#### [Excerpted text]
# Training Tip From Tippykayak



## drofen (Feb 2, 2013)

Just wanted to highlight a training tip I picked up from Tippy. I think it's a great tool, and although it's been mentioned a couple times in passing, I also think it deserves to be highlighted. 

Maxwell is a truly eager-to-please pup, a very intelligent and relatively easy to train. I couldn't be happier with his personality. 

But he's also a 4 month old pup, and can be over-exuberant at times--usually when he hasn't seen one of us in awhile, or when food is involved.

But I've found that if I completely ignore him, folding my arms, even so far as to turn my back on him when he starts jumping up, or gets too excited, he will settle. He has quickly learned that when I do this, he needs to settle down, or I will continue to ignore him. 

As I understand it from Brian, this removes the reward of attention from the equation, even if it's negative attention. 

And we're so very lucky that attention from us is what Goldens seem to crave more than anything, because it can be a very effective tool when used correctly.

These days Maxwell has learned this lesson so well that he automatically sits when I fold my arms.

So Brian--thank you for this invaluable tool. It's made a huge difference in my training with Maxwell. :wave:


----------



## Wyatt's mommy (Feb 25, 2011)

It's a great technique and has been around a long time. It works great on Wyatt. However it didn't do nothing but make my first golden jump more.


----------



## Vhuynh2 (Feb 13, 2012)

The hard part is teaching others to react the same way.

#### [Supplied information]
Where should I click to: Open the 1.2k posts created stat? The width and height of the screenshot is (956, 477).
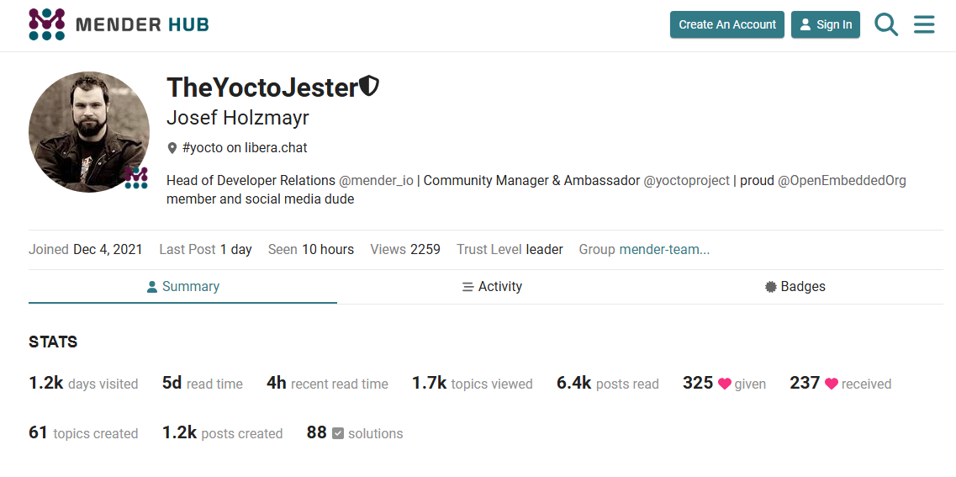point(222,433)
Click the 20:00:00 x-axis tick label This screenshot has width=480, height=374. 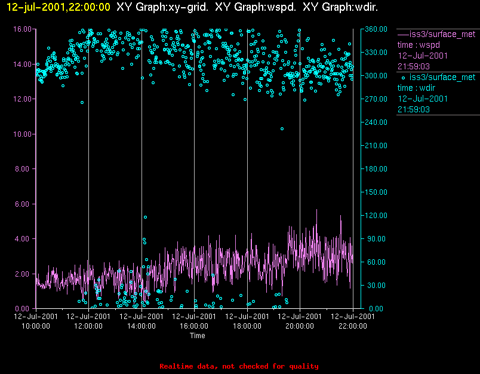300,326
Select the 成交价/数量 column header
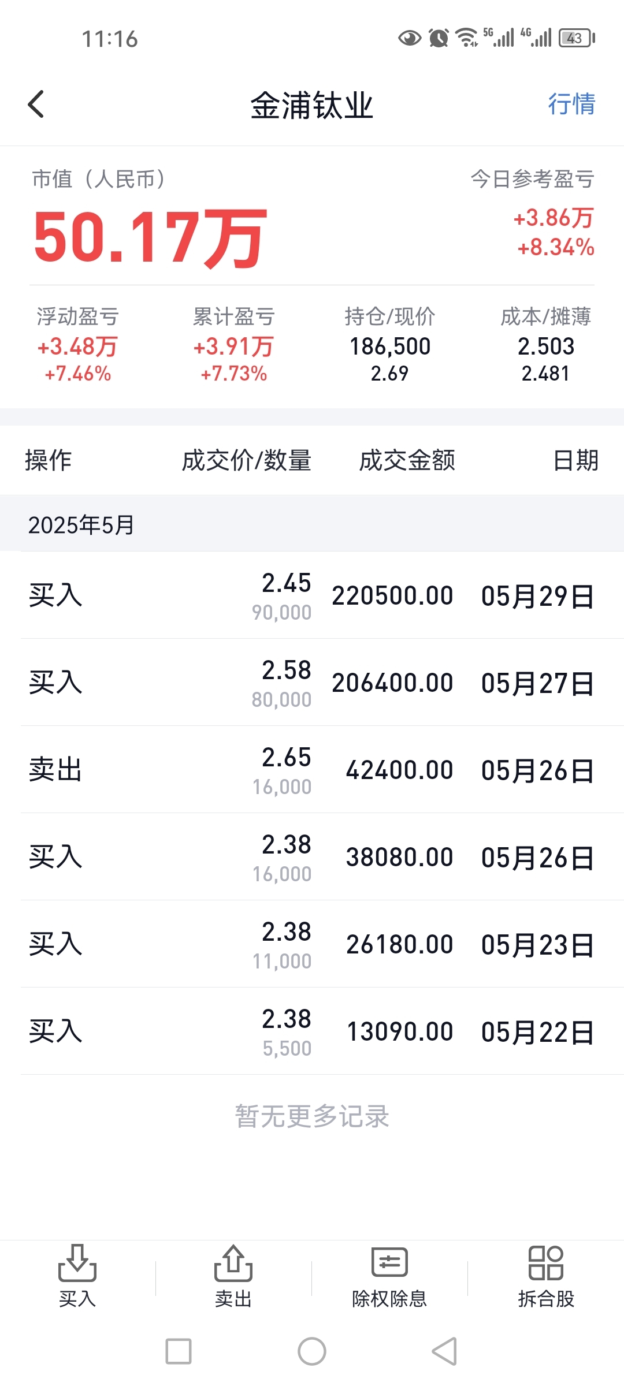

#### [Task description]
Answer from the forum thread on the training tip:
(a) How old is Maxwell?
(b) What does Maxwell now do automatically when drofen folds their arms?
(c) What does Vhuynh2 call the hard part?

#### [Finished task]
(a) 4 months old.
(b) He sits.
(c) Teaching others to react the same way.